Without fortnightly medical treatment that costs $24,000 a month, her liver and spleen would swell up and eventually burst.

Zecia has a rare ailment known as Gaucher disease, where her body does not produce an enzyme needed to get rid of a type of fat.

Without the fortnightly hospital visits for enzyme replacement therapy, the fat would accumulate in Zecia's organs and would eventually prove fatal. To her parents' knowledge, only two other children in Singapore have the same problem.

Her father, Mr Chew Tuck Choy, 38, recalled how the disease caused her to become bloated as a toddler.

"Her stomach was very big, almost like a pregnant baby," said Mr Chew, who works as a bell services supervisor in the hotel industry.
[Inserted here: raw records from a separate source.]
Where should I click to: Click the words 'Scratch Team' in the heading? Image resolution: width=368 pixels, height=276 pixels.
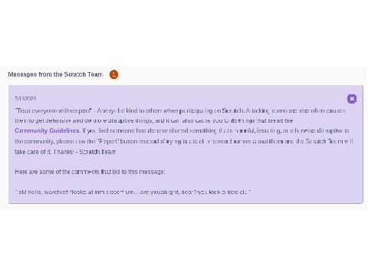pyautogui.click(x=84, y=74)
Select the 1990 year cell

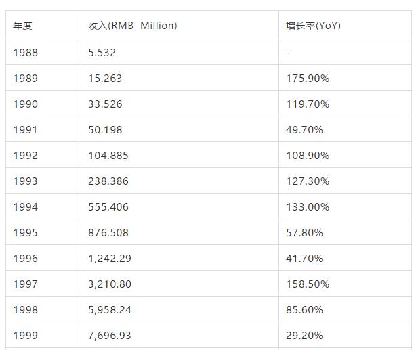point(43,104)
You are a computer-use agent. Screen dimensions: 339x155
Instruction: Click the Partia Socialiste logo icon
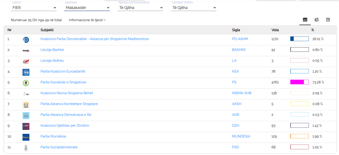(x=26, y=83)
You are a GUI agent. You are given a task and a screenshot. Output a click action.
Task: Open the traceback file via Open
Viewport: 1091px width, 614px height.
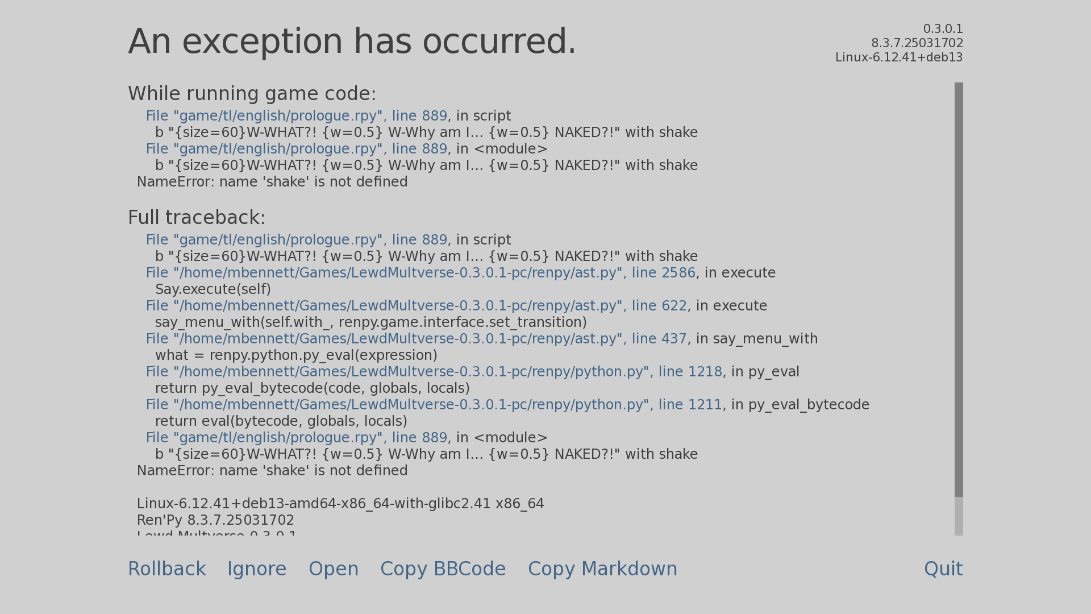334,569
"She was very bloated and uncomfortable and she couldn't balance well, so she kept falling down."

Mr Chew, who has two younger daughters, said that his family receives government assistance that helps to pay for the bulk of Zecia's medication.

The family forks out several hundred dollars each month.
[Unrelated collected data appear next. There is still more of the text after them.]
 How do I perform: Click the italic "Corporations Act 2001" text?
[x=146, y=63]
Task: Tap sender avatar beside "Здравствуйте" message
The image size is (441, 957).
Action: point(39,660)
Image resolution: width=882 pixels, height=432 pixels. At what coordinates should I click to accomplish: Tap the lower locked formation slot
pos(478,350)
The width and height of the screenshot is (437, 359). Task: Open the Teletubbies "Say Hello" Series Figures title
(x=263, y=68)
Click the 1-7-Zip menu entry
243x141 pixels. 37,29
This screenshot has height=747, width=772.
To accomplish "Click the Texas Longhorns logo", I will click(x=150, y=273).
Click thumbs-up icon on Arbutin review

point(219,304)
Their monthly household income is about $6,000 a month before Central Provident Fund deductions.

Even so, Mr Chew has depleted his Medisave account twice and that of his wife once - amounting to around $30,000 altogether - to pay for his daughter's medical treatments.

The Chews live comfortably, although they do not have much to spare as most of their savings goes towards Zecia's treatment.

This is a concern for Mr Chew, whose father and father-in-law both have health issues.

As Zecia grows taller and heavier, she will also need a higher dose of the medication she is taking, which raises her treatment costs.

The Chews hope that the government assistance they are getting will continue to be sufficient as Zecia's medical costs rise in the future.

"Basically, we have almost no savings," Mr Chew said.

"But the most important thing is that Zecia is healthy."